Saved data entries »
##########
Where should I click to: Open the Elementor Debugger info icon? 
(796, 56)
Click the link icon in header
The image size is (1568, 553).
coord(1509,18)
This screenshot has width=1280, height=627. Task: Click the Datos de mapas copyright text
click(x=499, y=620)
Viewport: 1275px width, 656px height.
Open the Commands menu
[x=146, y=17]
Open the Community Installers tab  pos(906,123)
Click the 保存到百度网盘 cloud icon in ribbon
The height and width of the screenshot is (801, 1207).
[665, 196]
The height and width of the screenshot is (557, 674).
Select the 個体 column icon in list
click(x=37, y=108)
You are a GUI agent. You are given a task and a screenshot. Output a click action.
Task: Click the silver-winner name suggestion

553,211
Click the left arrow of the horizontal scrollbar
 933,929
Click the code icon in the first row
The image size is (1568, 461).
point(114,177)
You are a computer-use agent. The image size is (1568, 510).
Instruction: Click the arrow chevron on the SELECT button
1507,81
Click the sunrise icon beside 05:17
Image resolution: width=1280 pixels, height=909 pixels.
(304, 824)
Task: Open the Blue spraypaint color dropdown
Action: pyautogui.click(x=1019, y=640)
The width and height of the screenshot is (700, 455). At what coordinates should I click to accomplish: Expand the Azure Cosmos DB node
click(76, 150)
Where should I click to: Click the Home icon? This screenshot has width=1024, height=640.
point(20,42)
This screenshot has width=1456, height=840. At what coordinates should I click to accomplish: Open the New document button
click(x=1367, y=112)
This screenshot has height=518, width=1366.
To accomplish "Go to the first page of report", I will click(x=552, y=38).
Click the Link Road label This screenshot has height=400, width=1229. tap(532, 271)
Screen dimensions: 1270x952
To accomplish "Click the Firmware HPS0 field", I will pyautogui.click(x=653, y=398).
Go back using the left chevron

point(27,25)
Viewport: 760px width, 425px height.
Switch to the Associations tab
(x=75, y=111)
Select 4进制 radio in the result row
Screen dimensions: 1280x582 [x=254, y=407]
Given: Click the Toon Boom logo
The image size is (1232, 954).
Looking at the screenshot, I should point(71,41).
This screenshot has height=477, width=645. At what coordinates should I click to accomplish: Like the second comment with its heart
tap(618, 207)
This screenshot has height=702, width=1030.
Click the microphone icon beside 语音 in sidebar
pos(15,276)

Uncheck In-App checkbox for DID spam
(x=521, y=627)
##########
Task to carry out » Write out exactly each line of the entries, starting at the one containing "Given: Click the Toon Boom logo" and finishing with the last line.

Output »
Given: Click the Toon Boom logo
The image size is (1232, 954).
Looking at the screenshot, I should point(71,41).
This screenshot has height=477, width=645. At what coordinates should I click to accomplish: Like the second comment with its heart
tap(618, 207)
This screenshot has height=702, width=1030.
Click the microphone icon beside 语音 in sidebar
pos(15,276)

Uncheck In-App checkbox for DID spam
(x=521, y=627)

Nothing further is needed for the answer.